I motioned for Agent Byrne to follow.
“I never understood why they put ‘Special’ in front of ‘Agent’,” I said.
“Again?” she said.
“I mean, since you all get the moniker. It’d be one thing if, say, only you were a special agent. Like Maxwell Smart. Or Ninety-Nine.”
“Ninety-Nine,” she said.
“You know, Get Smart. Mel Brooks, Buck Henry. The television show. Probably before your time.”
“No, no. I got the reference.”
“Good for you,” I said.
“I just wanted to make it clear I want to be Ninety-Nine.”
“Come again?”
“She was hot,” Byrne said.
I stopped and turned around.
“I guess that makes me Max Smart,” I said.
After introducing her to the squad, I suggested we grab an early lunch at a pasta bar near the station.
“Look,” she said, poking at her tetrazzini. “It’s not like I expect you to appreciate any of this.”
“They tell you what happened to my partner?”
“Yeah,” she said, and for a moment, her hard shell seemed to soften. “I’m sorry about that, Bobby. I am.”
I ate a few garlic noodles and stayed quiet. Finally I looked up at her, eye to eye.
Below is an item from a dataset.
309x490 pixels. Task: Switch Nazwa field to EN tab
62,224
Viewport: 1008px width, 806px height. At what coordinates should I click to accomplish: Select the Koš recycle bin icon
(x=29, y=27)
“I’m sorry if I came off gruff, but that’s how I feel about it. Not personally, just overall. It’s been a bad decade or so, you know? I lost my first partner, too. You might want to reconsider the odds of joining Team Macaulay.”
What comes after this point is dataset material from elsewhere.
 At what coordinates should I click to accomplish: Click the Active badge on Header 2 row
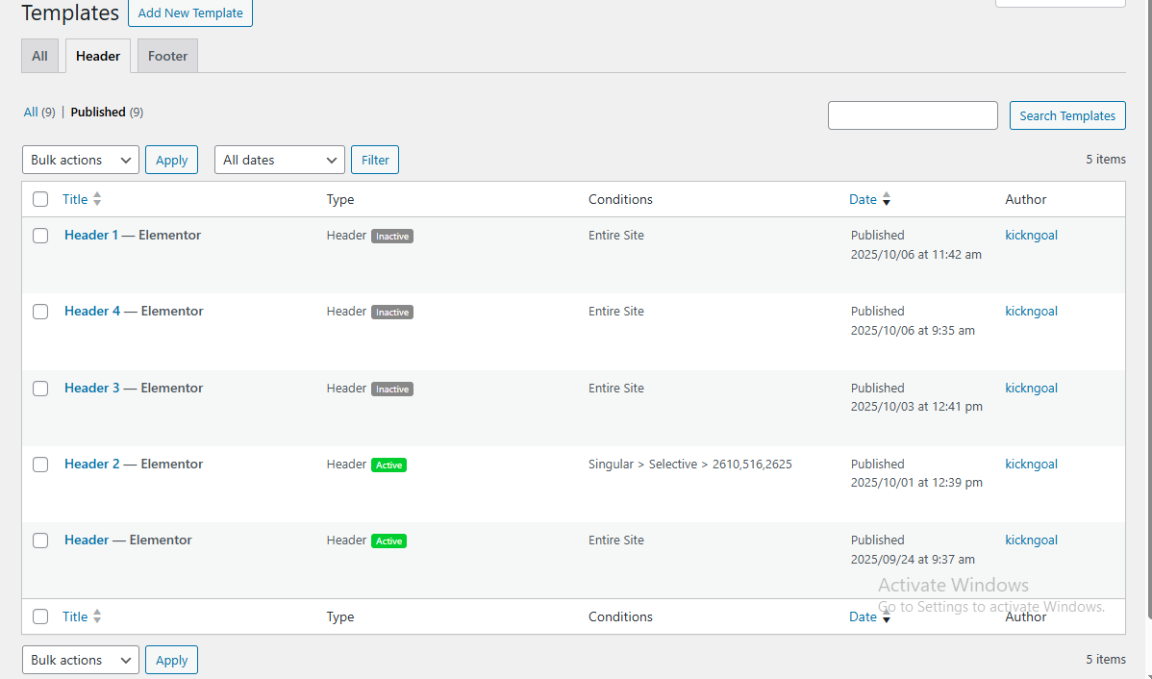pyautogui.click(x=388, y=465)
“I’ve read your file. Anyone ever tell you that heroes get an easy ride?”
“What?”
“Heroes. Name one throughout history that wasn’t surrounded by tragedy. Comes with the whole ‘saving the world’ gig.”
“Heroes? Is that what we are?”
“You know where that word comes from?” she said. “It’s from Greek mythology: herMs. It ultimately comes down to those who sacrifice the self in order to save others. Even those who don’t deserve it.”
“You’re Irish,” I said.
“Yes. So?”
“I was just changing the subject.”
“Macaulay. Scottish?”
“We’re all just Celts anyway, right?”
“Something like that,” she said, and smiled for the first time. She was beautiful; I’d be forced to concede that one if sworn in. The rest I wasn’t sure about at all.
“My dad, Paddy. He was half Irish, half Scottish. I think he connected more with his Scot side.”
“And you?”
“That’s been the prevailing question of late,” I said.
“Hmm,” she said, and actually took a bite.
“So the task force has been investigating Calypso for how long?”
“Three years,” she said.
“What? And you don’t have anything?” I said.
“We’ve got a lot. We’re just not going to settle for tax evasion, you know what I’m saying?”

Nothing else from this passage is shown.